Immigrating to the US from France after the tumult of World War II, Gazala befriends two sisters from New York, Anne and Alma. Gazala’s brother, Samir, was separated from her. But upon finding her, he turns the gang into a foursome who form a family that weathers decades of life together. Their experiences are not melodramatic but commonplace. Yet the fervor of their care for each other adds another layer of passion and loyalty to all of their lives, even when they pair off and make new bonds as they grow older and occasionally wiser. They call each other “the Greats” because, no matter how many bodies they add to their timelines, they are the original starting point of what they see as their own true lives.

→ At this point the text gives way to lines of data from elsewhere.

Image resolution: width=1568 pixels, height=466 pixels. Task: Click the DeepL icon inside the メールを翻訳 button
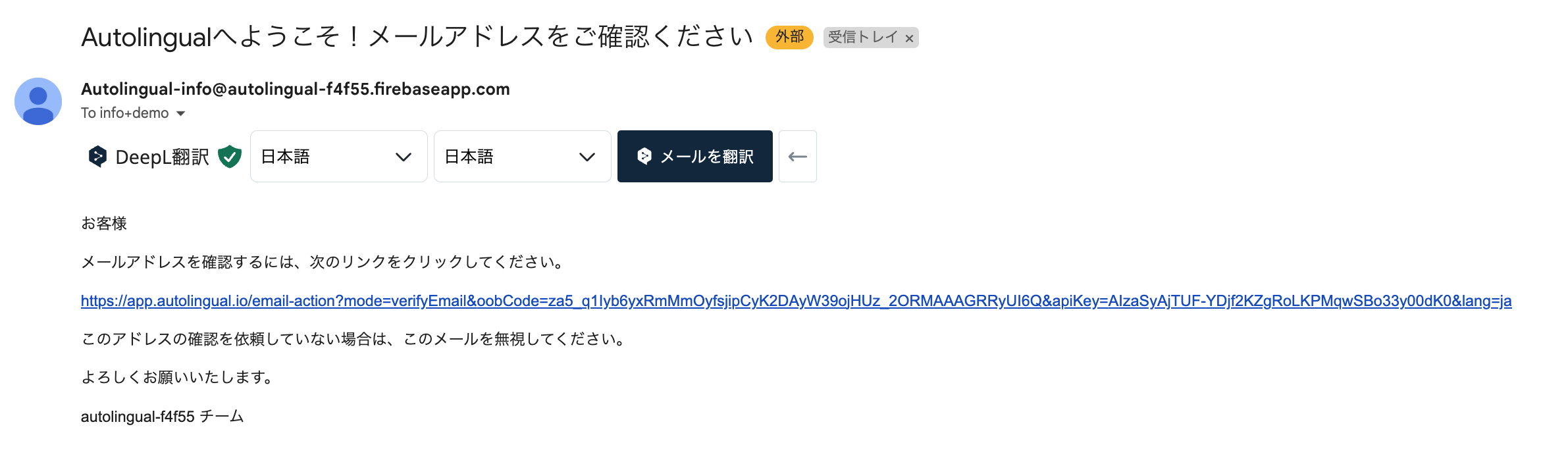point(644,156)
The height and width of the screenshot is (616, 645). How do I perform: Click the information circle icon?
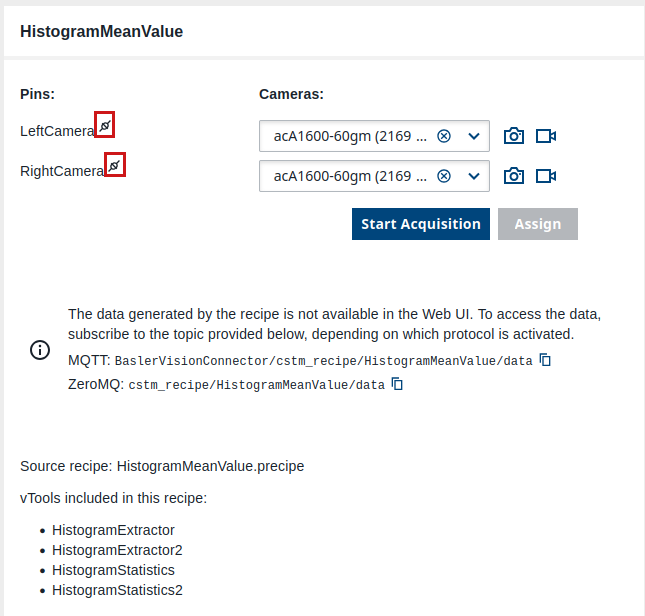(x=39, y=350)
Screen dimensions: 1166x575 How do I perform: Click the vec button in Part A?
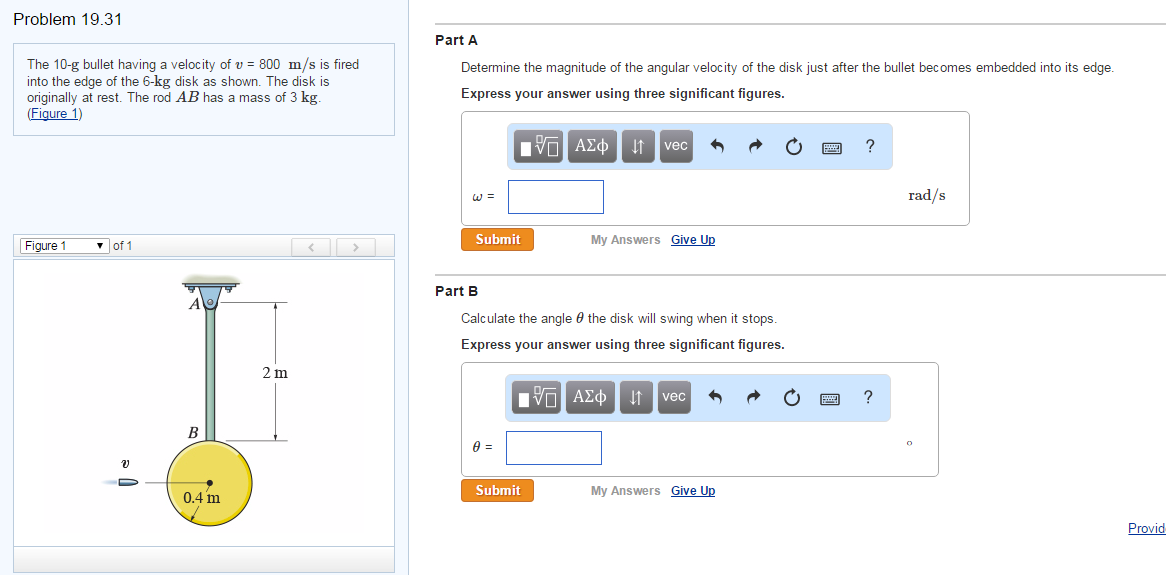[x=676, y=146]
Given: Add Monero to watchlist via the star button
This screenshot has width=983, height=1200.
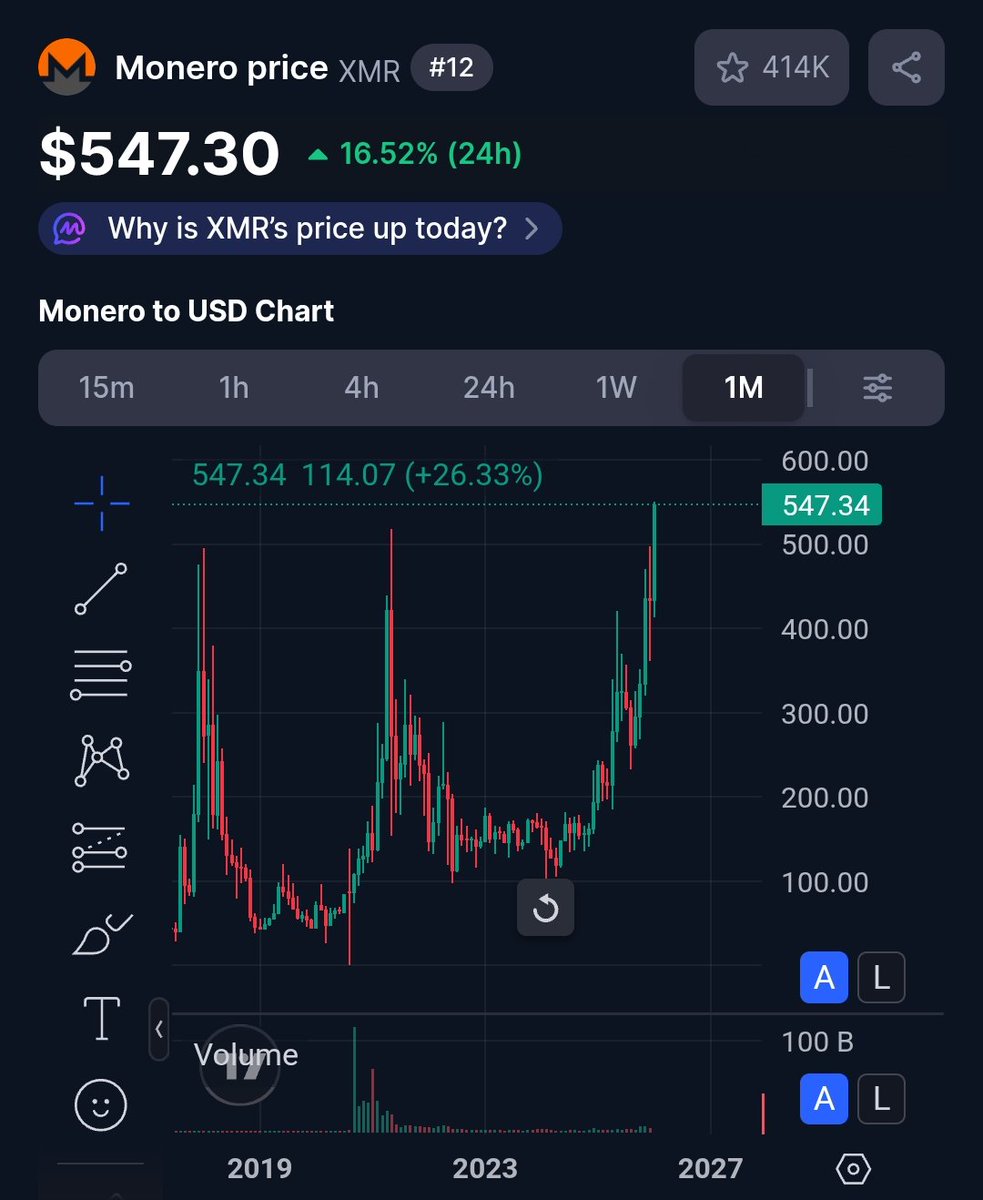Looking at the screenshot, I should [771, 67].
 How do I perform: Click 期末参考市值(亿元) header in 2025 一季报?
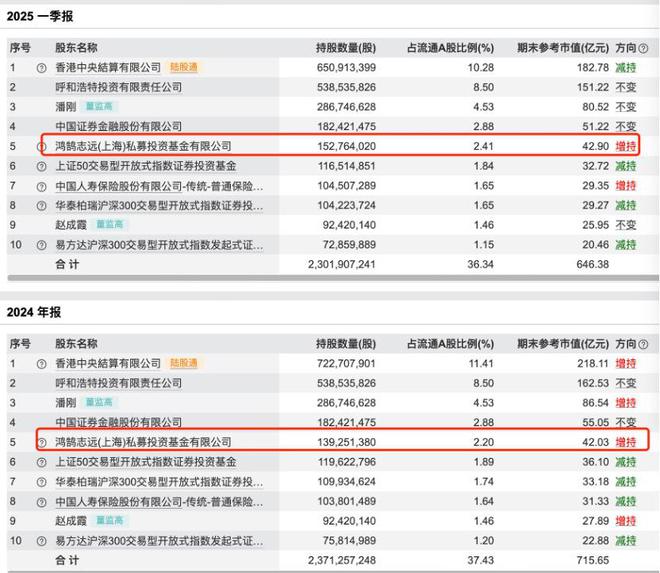click(564, 47)
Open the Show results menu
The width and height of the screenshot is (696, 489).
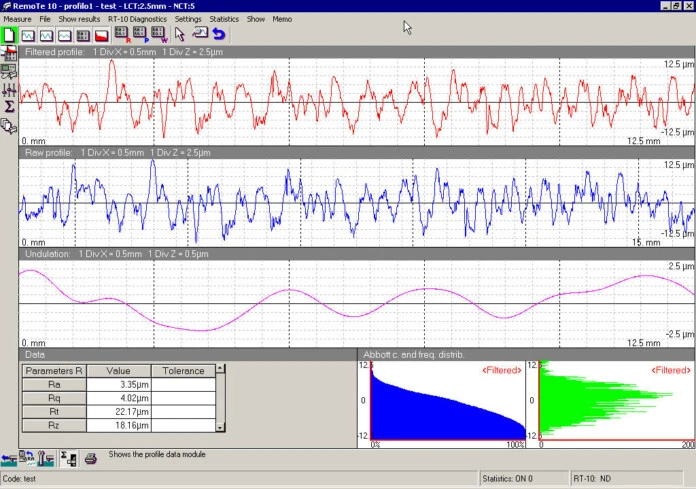[79, 19]
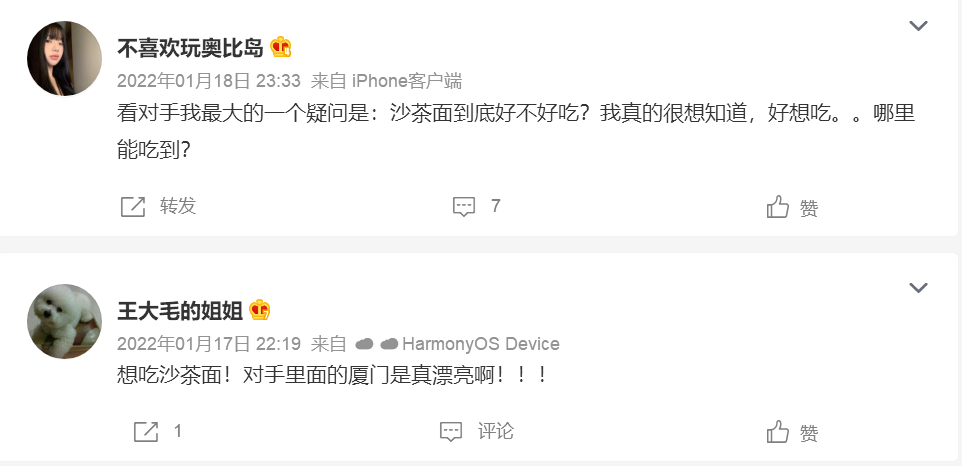Open the timestamp 2022年01月18日 23:33
The width and height of the screenshot is (962, 466).
[x=209, y=81]
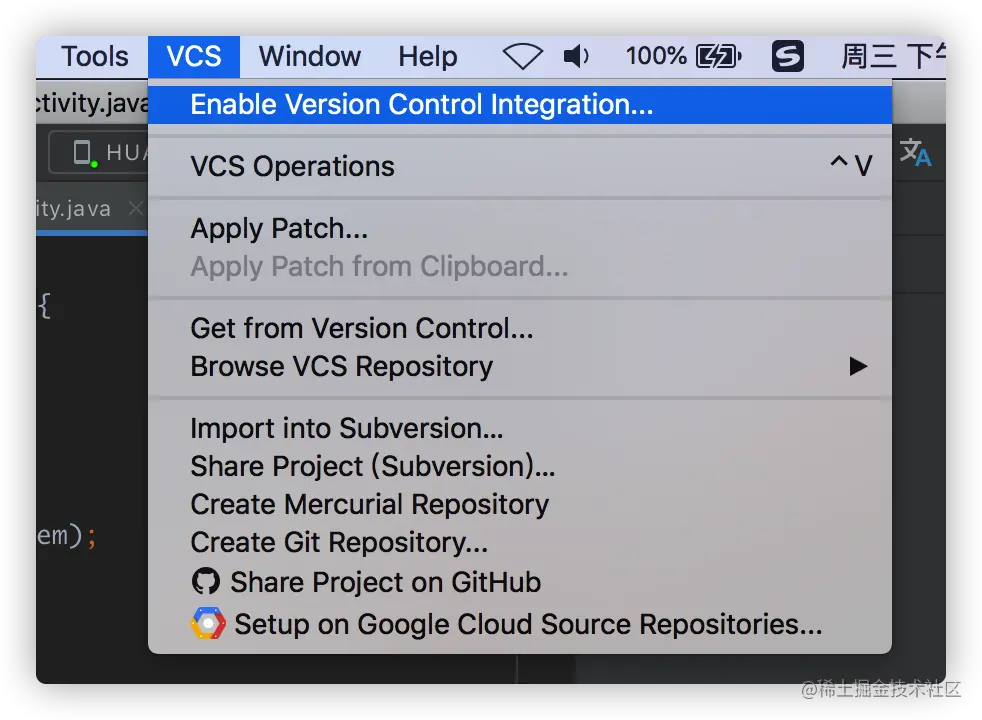Click the translate icon in toolbar
982x720 pixels.
tap(915, 153)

Romance plays a major role in the book as the characters marry and have children, but there is one very big coupling that will upend their lives. Even though this unspoken love is strong, those in it will have to wait until the world changes in order for them to make it real. No matter how much caring the Greats experience, they still must exhibit indefatigable resilience in the face of those who threaten to tear their new lineage apart.
There’s a lot of social-sexual history to explore here as well, from changing sexualities to the concept of the successful throuple. Bloom never shies away from sensitive, intimate subjects and often uses their existence as a way to get to much deeper truths about the Greats in this book. What more could you expect from the woman who wrote the most beautiful and haunting novel about Eleanor Roosevelt’s lesbian love story?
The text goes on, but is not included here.